*** PROVIDED ENTRIES ***

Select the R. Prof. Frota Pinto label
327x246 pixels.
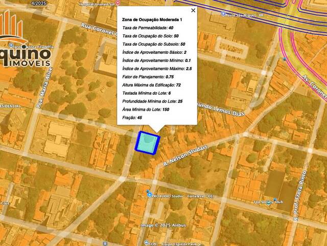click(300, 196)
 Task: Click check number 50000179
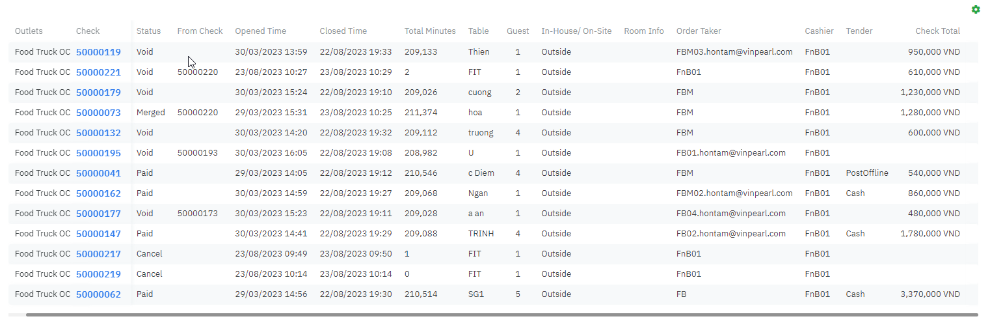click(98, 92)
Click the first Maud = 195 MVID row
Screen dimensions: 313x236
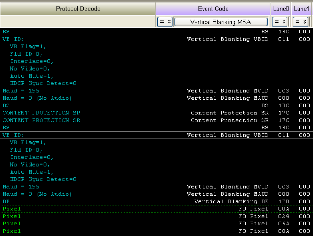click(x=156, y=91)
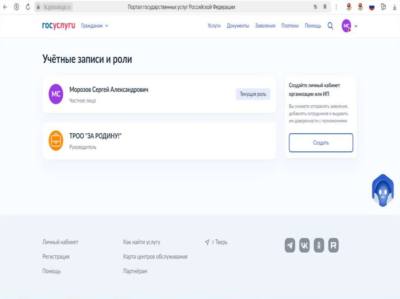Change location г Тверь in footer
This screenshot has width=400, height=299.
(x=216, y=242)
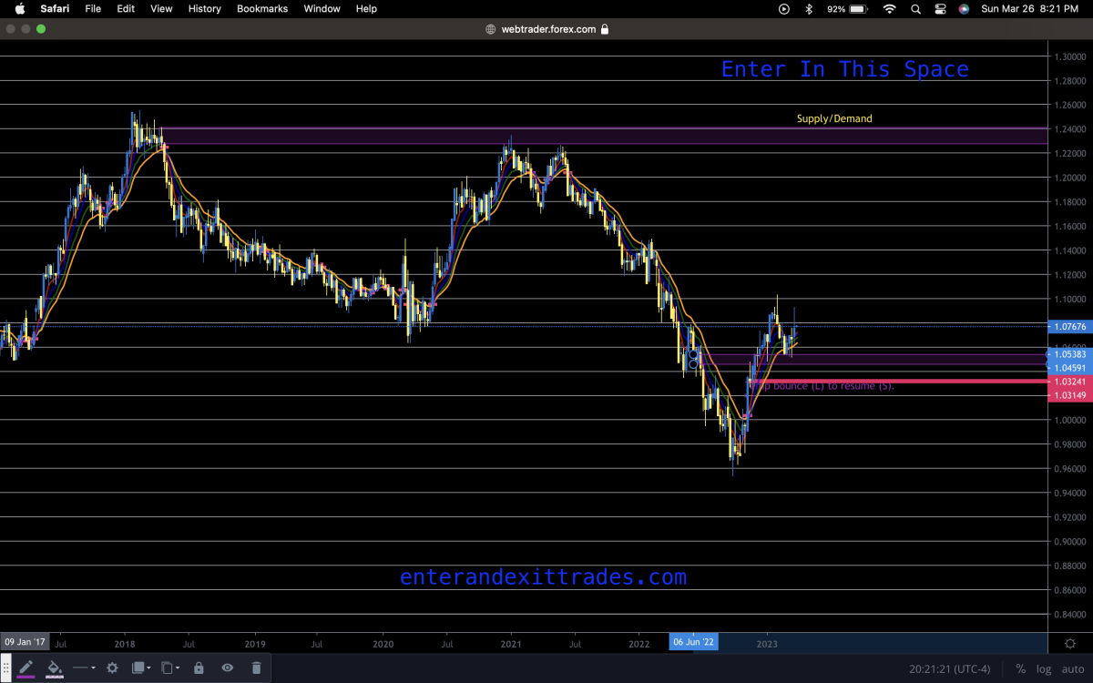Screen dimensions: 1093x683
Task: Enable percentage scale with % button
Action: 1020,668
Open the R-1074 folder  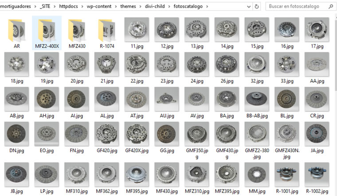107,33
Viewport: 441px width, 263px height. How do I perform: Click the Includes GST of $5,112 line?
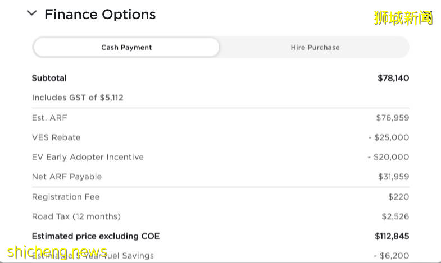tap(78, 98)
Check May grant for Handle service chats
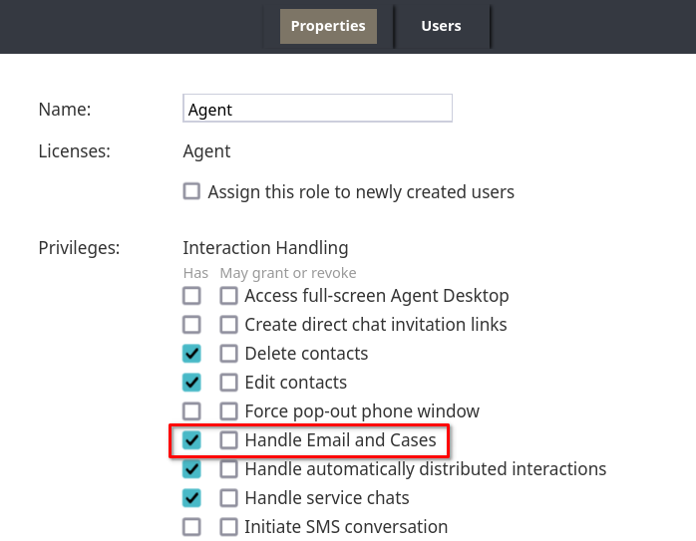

*** End of PROVIDED ENTRIES ***

**INSTRUCTIONS FOR THE TASK**
Omit the pictures and retype exactly the lines from the one containing "Viewport: 441px width, 263px" through the end of the entries above.

**TASK SOLUTION**
Viewport: 441px width, 263px height. How do I perform: Click the Includes GST of $5,112 line?
tap(78, 98)
Check May grant for Handle service chats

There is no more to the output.